Los tres caminamos en silencio hasta la estación. Me compré el billete y dos bollos como los de aquella mañana. Pertev hizo que me pesaran un kilo de las famosas uvas moscatel de Viranbağ. Mientras yo compraba algunas revistas cómicas, él fue a los servicios para lavarlas. El intermediario y yo nos miramos. El tren tardaba dos días en llegar a Estambul. Cuando Pertev regresó, el jefe de estación dio la señal de salida con un gesto decidido y elegante que me recordó a mi padre. Nos besamos y nos separamos.

Lo que ocurrió a partir de ese momento se pareció más a las películas de suspense que Canan veía en el vídeo de los autobuses, y que tanto le gustaban, que a los tebeos del tío Rifki. El joven furioso, decidido a convenirse en asesino por amor, arroja las revistas y la bolsa de plástico llena de uvas húmedas a un rincón del compartimento y antes de que el tren acelere demasiado salta del vagón en el extremo del andén. Después de asegurarse de que nadie le ha visto sigue cuidadosamente desde lejos a su víctima y al intermediario. Ambos charlan y deambulan por las calles desiertas y tristes y por fin se despiden delante de la oficina de Correos. El asesino ve que la víctima entra en el cine Nuevo Mundo y enciende un cigarrillo. En ese tipo de películas nunca sabemos lo que piensa el asesino mientras fuma, sólo vemos que tira la colilla al suelo y luego la pisa, como hice yo, que compra una entrada para la película Noches sin fin, que entra en el cine y que antes de irrumpir en el salón va a los servicios para asegurarse de que existe una salida para huir.
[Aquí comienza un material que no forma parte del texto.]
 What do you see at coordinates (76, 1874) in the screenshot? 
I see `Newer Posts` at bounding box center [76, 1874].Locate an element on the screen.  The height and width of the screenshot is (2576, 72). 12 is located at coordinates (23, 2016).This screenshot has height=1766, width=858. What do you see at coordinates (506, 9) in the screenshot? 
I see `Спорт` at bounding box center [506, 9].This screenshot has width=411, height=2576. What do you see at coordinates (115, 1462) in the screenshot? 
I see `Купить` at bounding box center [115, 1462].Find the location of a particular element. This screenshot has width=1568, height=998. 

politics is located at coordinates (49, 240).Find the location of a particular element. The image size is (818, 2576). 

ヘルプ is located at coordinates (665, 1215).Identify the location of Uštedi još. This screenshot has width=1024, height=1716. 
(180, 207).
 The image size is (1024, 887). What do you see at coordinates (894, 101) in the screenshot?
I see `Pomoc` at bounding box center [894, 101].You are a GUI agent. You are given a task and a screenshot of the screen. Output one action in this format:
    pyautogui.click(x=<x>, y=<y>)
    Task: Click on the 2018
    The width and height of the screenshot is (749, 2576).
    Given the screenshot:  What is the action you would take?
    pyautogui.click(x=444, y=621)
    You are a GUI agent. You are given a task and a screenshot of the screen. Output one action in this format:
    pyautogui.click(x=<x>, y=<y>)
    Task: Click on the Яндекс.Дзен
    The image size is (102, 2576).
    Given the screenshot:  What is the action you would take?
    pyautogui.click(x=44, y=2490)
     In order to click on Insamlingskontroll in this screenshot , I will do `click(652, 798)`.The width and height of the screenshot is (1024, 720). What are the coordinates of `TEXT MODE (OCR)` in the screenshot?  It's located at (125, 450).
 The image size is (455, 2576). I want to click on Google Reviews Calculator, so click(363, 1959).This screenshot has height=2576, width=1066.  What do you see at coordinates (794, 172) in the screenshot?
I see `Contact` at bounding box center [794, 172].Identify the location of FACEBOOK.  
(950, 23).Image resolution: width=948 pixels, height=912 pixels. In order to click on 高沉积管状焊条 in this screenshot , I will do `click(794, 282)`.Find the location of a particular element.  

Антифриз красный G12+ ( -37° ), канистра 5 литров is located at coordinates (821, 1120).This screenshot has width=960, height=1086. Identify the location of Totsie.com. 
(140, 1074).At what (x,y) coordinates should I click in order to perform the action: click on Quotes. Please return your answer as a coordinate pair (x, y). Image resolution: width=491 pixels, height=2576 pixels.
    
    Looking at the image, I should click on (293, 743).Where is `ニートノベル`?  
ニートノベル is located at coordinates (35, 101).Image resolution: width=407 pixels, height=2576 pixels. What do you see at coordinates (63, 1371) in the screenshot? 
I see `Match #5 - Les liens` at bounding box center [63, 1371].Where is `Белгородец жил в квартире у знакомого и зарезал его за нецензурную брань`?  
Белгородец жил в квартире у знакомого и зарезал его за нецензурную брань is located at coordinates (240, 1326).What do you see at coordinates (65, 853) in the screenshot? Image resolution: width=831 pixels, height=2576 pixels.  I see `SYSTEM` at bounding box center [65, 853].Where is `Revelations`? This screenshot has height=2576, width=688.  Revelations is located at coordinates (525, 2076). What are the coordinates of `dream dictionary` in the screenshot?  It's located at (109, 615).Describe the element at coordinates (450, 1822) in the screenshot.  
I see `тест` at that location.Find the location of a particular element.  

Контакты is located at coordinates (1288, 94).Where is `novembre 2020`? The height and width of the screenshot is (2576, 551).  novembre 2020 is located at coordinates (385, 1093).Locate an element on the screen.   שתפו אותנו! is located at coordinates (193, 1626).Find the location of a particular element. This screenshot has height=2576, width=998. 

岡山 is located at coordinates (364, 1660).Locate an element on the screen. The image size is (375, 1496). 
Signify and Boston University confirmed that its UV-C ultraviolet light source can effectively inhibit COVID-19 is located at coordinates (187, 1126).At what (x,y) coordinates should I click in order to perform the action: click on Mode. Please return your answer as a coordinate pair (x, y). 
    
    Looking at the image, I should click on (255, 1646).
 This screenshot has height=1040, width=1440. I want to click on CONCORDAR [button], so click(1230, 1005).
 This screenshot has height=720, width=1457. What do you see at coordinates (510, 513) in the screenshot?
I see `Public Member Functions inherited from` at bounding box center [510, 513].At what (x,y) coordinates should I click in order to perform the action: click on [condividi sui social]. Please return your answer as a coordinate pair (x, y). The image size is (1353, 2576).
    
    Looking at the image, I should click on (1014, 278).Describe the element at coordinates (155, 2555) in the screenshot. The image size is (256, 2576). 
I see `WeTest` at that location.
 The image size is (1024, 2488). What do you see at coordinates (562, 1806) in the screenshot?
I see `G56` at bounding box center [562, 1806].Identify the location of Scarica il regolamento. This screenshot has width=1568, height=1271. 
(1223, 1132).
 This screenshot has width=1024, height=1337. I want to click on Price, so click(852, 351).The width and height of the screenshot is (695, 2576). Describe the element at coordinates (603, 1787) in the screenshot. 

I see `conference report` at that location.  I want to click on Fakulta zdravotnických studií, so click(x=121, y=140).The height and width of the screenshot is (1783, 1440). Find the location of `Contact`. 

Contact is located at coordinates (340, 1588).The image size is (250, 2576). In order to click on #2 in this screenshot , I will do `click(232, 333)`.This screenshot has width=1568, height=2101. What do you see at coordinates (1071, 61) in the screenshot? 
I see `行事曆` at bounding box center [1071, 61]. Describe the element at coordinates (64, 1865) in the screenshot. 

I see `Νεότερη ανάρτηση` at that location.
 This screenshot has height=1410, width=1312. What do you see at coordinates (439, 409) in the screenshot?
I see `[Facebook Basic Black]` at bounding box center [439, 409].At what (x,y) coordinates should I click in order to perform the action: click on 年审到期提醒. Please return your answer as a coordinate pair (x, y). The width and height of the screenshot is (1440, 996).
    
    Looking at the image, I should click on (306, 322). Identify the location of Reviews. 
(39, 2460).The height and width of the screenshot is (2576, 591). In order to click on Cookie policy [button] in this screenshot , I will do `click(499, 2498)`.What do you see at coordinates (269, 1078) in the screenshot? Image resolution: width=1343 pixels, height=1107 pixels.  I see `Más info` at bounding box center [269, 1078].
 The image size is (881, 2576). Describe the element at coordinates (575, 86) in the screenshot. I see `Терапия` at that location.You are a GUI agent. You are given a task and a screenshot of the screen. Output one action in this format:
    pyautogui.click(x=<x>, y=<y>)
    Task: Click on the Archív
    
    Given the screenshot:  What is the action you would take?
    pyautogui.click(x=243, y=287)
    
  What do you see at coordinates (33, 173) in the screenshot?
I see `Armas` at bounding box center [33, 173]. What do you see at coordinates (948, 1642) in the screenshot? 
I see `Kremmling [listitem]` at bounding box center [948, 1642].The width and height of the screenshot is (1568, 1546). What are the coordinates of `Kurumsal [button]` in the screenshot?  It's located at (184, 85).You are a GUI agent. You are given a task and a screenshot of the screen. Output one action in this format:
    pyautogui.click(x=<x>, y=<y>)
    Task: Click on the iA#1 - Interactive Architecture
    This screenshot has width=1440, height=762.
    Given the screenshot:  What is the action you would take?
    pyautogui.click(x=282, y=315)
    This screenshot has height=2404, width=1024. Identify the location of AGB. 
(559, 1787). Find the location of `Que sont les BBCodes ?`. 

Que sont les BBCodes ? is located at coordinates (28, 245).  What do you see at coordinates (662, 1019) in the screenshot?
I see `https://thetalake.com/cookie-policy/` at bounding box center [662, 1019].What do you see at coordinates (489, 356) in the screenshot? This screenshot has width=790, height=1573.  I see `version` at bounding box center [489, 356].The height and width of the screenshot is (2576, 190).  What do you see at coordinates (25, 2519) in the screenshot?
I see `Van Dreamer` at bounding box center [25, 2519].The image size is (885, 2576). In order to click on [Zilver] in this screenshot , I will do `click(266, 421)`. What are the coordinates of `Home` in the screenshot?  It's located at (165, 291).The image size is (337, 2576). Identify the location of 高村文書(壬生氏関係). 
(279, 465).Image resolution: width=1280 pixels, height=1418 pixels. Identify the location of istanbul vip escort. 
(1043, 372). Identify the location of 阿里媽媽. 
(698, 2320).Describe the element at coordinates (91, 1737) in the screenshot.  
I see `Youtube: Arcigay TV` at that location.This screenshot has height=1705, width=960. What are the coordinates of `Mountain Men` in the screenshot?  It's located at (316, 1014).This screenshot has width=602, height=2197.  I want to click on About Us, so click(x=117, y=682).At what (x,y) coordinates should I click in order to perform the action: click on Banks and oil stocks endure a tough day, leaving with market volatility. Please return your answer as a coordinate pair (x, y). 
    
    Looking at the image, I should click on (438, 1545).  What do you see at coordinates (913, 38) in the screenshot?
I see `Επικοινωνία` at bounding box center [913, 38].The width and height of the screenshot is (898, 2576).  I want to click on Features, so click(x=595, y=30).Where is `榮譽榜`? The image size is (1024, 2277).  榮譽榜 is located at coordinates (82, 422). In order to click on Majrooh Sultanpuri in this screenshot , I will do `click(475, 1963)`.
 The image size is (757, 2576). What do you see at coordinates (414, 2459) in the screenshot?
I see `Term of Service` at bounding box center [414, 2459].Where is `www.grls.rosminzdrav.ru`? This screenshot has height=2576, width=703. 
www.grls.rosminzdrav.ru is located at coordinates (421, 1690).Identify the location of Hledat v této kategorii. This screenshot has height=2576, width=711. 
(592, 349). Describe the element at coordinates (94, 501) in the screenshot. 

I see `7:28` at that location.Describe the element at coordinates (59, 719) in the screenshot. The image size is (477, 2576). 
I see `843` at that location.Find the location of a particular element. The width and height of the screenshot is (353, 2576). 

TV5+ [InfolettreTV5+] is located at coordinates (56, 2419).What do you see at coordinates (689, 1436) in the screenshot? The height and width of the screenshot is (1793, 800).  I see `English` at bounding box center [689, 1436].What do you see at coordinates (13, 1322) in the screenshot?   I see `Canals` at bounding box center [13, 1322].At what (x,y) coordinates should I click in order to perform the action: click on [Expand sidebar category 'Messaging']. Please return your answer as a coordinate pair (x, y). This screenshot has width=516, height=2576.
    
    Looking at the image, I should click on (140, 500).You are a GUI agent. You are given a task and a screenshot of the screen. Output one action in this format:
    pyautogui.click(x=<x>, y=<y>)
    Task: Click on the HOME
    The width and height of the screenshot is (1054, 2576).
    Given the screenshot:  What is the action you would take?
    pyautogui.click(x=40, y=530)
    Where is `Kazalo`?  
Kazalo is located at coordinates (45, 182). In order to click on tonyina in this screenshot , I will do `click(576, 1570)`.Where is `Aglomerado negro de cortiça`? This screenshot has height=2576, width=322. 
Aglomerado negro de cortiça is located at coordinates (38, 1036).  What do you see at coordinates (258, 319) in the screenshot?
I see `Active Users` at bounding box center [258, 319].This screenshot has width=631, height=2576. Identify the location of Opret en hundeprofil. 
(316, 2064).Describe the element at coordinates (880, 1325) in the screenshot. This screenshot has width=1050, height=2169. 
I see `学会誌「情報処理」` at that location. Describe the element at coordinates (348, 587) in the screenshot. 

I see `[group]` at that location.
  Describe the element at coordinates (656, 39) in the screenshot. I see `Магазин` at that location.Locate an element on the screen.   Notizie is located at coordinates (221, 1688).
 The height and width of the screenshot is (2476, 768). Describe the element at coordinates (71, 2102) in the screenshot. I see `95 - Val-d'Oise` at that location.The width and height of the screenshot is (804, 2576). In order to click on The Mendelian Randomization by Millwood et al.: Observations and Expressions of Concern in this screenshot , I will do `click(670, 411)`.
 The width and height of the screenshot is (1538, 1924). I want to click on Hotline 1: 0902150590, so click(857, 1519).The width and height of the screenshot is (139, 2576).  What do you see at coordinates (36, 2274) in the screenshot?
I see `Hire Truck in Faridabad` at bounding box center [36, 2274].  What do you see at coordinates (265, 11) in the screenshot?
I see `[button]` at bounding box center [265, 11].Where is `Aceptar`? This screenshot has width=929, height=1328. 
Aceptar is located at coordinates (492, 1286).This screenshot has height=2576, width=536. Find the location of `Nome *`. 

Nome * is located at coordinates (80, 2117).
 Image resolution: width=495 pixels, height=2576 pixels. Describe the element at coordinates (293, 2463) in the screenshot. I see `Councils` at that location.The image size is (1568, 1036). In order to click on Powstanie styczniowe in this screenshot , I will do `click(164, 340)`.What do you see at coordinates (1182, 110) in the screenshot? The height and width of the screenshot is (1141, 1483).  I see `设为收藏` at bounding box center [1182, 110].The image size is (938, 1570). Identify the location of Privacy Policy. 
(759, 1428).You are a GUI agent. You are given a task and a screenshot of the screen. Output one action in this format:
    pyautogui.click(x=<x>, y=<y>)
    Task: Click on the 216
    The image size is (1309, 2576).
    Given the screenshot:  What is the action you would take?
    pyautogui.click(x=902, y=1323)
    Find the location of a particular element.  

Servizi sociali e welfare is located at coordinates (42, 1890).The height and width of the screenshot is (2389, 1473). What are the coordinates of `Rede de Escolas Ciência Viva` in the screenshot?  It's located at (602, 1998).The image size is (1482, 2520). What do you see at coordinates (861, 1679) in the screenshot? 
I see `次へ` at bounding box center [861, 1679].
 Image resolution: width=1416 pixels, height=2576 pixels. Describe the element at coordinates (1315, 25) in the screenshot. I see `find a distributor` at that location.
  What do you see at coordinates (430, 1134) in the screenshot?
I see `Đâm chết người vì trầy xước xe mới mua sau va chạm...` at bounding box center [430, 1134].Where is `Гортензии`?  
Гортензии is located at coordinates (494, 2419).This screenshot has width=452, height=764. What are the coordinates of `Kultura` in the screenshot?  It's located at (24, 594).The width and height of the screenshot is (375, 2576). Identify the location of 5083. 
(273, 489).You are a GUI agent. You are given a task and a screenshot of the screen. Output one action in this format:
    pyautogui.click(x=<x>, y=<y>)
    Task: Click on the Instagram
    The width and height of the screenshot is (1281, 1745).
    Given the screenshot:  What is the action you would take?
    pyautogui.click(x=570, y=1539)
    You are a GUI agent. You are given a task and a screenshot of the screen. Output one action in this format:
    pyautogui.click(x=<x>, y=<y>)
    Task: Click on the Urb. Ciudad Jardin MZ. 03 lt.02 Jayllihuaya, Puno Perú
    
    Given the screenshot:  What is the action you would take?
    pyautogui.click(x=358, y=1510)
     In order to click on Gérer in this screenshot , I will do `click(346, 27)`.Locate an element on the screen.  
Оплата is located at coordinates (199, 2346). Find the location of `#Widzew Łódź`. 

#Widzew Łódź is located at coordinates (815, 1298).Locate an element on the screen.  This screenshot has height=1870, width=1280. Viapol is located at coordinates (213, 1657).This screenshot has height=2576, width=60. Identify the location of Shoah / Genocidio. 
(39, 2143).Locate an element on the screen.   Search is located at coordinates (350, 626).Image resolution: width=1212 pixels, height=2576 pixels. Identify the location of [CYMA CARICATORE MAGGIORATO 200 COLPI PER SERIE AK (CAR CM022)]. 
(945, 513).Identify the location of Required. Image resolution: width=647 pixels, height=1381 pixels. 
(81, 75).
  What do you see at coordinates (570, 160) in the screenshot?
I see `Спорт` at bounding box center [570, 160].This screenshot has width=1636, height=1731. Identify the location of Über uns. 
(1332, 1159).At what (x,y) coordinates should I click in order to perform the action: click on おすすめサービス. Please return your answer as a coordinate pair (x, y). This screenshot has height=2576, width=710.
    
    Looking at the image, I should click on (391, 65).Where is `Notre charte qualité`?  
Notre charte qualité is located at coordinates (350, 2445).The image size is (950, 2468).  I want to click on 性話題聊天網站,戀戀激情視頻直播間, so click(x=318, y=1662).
Luego todo fueron imágenes fragmentarias, como los silencios que habían acompañado a la noche. Saqué la Walther, le quité el seguro y entré en el salón en el que se proyectaba la película. El interior era húmedo y caluroso y de techo bajo. Mi sombra negra y armada se proyectó sobre la pantalla y en mi chaqueta morada y mi camisa comenzó una película en color. La luz del proyector me daba en los ojos pero como el patio de butacas estaba bastante vacío, enseguida encontré a mi víctima.

Probablemente se sorprendió, probablemente no entendió nada, probablemente no me reconoció, probablemente me esperaba, porque no se movió de su asiento.

—Te encuentras a gente como yo, les das un libro para que lo lean y luego les fastidias la vida —dije, pero para mí.

Para estar seguro de alcanzarlo, le disparé de cerca tres veces en el pecho y en la cara, que no veía. Tras los estampidos de mi Walther les anuncié a los espectadores en la oscuridad:

—He matado a un hombre.

Mientras salía de la sala mirando mi sombra y las Noches sin fin que la rodeaban en la pantalla alguien gritó:

—¡Maquinista! ¡Maquinista, maquinista!

Me monté en el primer autobús que salía de la estación y me pregunté, junto con otros muchos interrogantes que se hacen los criminales, por qué en nuestro país se utilizaba la misma palabra francesa para denominar a la persona que pone en marcha los trenes y a la que pone en marcha las películas.